Marketers need to stop focusing on R.O.I. and start thinking about Relevance
Accountability is the new black for marketers.
Marketers only obsessed with R.O.I., striving to demonstrate that they are allocating marketing investments as efficiently as possible, are doing themselves a disservice. By interpreting marketing accountability solely in terms of a metric of short-term payback, they are reinforcing the impression of marketing as a merely tactical discipline.
The bigger question is how to measure brand equity and assess that brands truly are assets enabling the business to generate superior returns over time.
According to Jonathan Knowles*, “many of the traditional metrics favored by marketers — awareness, familiarity, and quality — are no longer suitable as measures of brand equity. They still do a good job of measuring the scale of a brand’s market presence and the likelihood that the brand will make it into a given customer’s consideration set. However, they do a poor job of explaining the final purchase decision, and therefore do not provide a reliable measure of the brand’s ability to generate cash flow”.
In response to this, the basis for the final purchase decision has expanded from simply, “What will you do for me?” to, “What will you do for me — and mean to me?”
In this new era of digital-based empowerment and customer control, consumers are constantly evaluating and re-evaluating their purchasing decisions. They will choose the brands most relevant to their needs in the moment at an increasingly rapid pace. And they’ll pay a premium.
Accenture** has recently researched that in the U.S. market alone, companies are losing $1 trillion in annual revenues to their competitors because they are not consistently relevant enough. This finding indicates that the future of marketing — and, in the big picture, many businesses — depends on serving a customer’s most relevant needs in the moment. In this way, companies need to build and sustain symbiotic ties with their customers as if those relationships are with a concierge, butler, or friend.
Hence, brand equity needs to be measured in a way that captures the source and scale of this emotional augmentation that the brand provides to the underlying functionality of the product or service.
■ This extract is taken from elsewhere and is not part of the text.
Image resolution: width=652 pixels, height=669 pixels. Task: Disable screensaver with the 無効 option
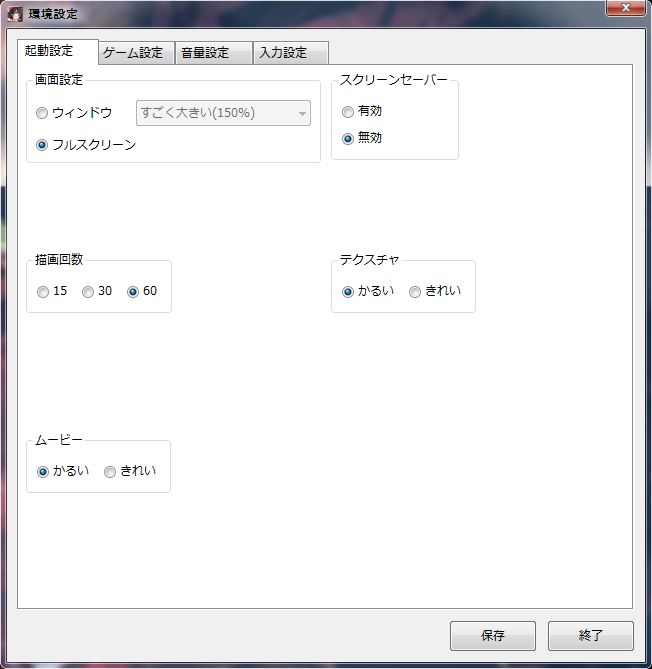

Brand Relevance is the new gold.
At Prophet, they believe that the strongest brands are the ones that are relentlessly relevant and are making a difference in consumers’ lives.
*Jonathan Knowles is an acknowledged authority on the role of brands in business strategy (known as “marketing finance”) – specifically on the topics of customer value creation, brand strategy during mergers, marketing accountability, and the analysis of intangible value. He is the Founder and CEO of Type 2 Consulting, and has a background in Finance (Bank of England), Strategy Consulting (Marakon Associates), Creative Brand Strategy (Wolff Olins), Brand Equity Measurement (Stern Stewart/Y&R’s BrandEconomics) and Brand Valuation (Brand Finance). His articles have appeared in Harvard Business Review, Sloan Management Review, the Wall Street Journal and other publications.